Extracted records

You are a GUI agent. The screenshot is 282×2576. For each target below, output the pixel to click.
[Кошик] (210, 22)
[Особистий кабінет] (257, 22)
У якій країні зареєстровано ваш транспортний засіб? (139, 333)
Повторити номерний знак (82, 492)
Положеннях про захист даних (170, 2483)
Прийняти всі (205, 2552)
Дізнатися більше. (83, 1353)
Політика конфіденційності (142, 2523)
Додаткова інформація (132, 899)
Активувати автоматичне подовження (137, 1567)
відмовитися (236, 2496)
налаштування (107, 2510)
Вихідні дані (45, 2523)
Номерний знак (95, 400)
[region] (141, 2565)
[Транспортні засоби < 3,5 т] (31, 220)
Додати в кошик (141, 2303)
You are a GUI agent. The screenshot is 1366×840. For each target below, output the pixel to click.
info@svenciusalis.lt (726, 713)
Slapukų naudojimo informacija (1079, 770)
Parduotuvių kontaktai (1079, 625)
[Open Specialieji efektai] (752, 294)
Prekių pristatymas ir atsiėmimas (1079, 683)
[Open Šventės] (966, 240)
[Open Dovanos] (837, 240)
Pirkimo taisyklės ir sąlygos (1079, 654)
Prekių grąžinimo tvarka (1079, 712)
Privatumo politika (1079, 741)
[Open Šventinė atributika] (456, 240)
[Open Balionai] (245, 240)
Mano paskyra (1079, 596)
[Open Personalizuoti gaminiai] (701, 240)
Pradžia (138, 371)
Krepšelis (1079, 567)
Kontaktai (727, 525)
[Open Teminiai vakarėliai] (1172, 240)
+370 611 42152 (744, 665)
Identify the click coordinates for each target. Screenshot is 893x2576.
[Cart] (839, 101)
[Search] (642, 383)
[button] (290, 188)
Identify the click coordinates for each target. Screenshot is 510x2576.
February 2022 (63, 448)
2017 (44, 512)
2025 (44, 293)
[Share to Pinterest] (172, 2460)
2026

Assignment: Once you find the line containing "[Open Šventės] (966, 240)", copy it and every line after it through the end of the records, exactly and nothing else.

Exercise response:
[Open Šventės] (966, 240)
[Open Dovanos] (837, 240)
Pirkimo taisyklės ir sąlygos (1079, 654)
Prekių grąžinimo tvarka (1079, 712)
Privatumo politika (1079, 741)
[Open Šventinė atributika] (456, 240)
[Open Balionai] (245, 240)
Mano paskyra (1079, 596)
[Open Personalizuoti gaminiai] (701, 240)
Pradžia (138, 371)
Krepšelis (1079, 567)
Kontaktai (727, 525)
[Open Teminiai vakarėliai] (1172, 240)
+370 611 42152 (744, 665)
Identify the click coordinates for each target. Screenshot is 893x2576.
[Cart] (839, 101)
[Search] (642, 383)
[button] (290, 188)
Identify the click coordinates for each target. Screenshot is 510x2576.
February 2022 (63, 448)
2017 (44, 512)
2025 (44, 293)
[Share to Pinterest] (172, 2460)
2026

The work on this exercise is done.